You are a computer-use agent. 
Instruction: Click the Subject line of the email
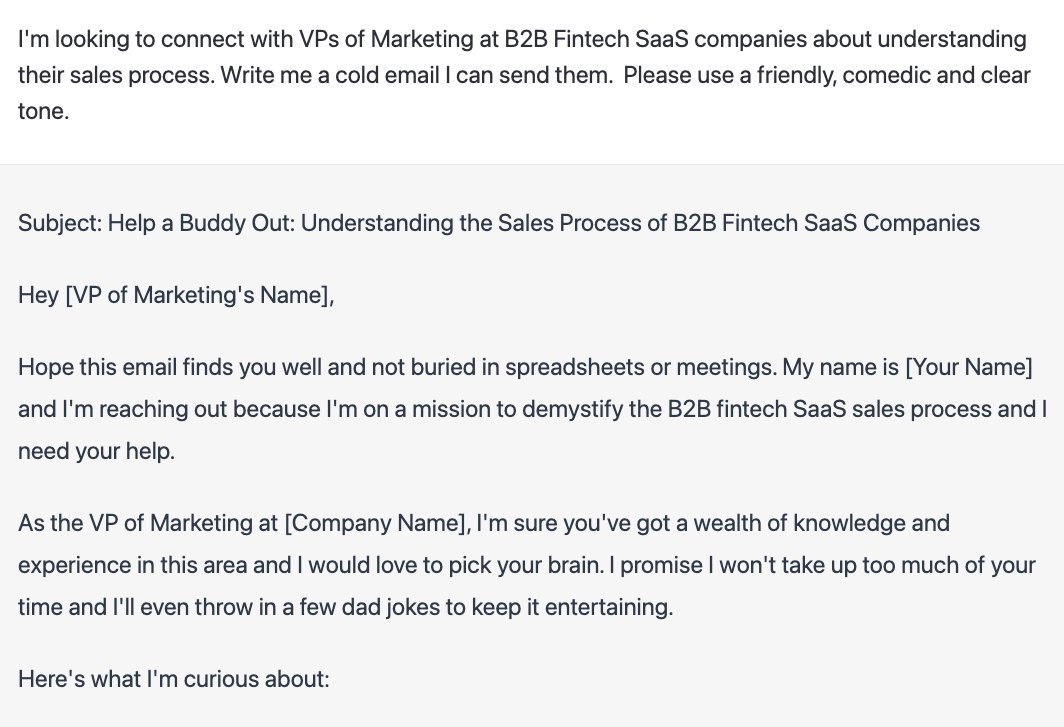coord(499,223)
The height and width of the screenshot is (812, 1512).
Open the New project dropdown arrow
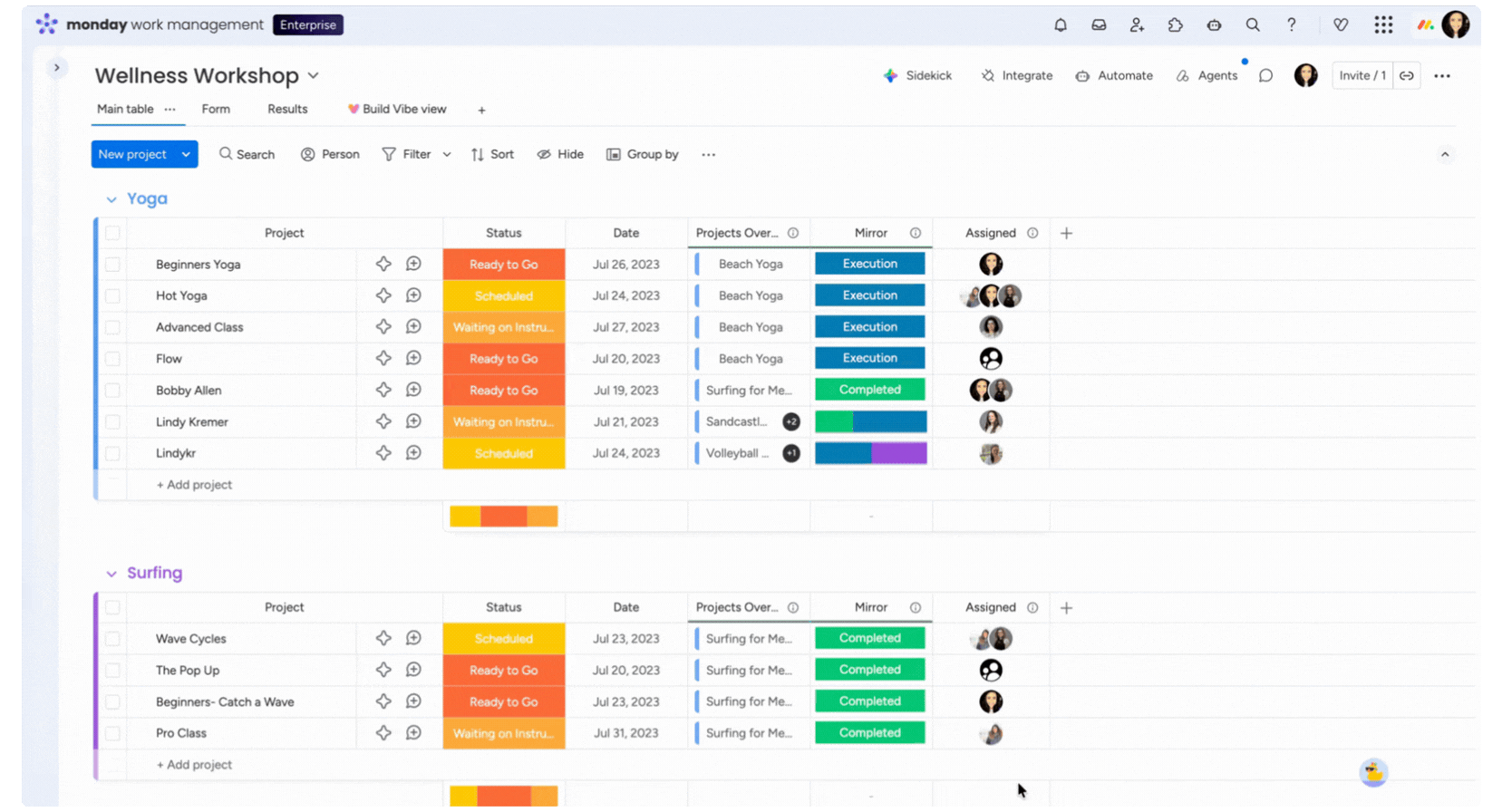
# # # # # # #
# [Try it]
With the pictures omitted, reproduce the data above exactly.

# [Written response]
You are a computer-use agent. 
Instruction: Click the Subject line of the email
coord(499,223)
The height and width of the screenshot is (812, 1512).
Open the New project dropdown arrow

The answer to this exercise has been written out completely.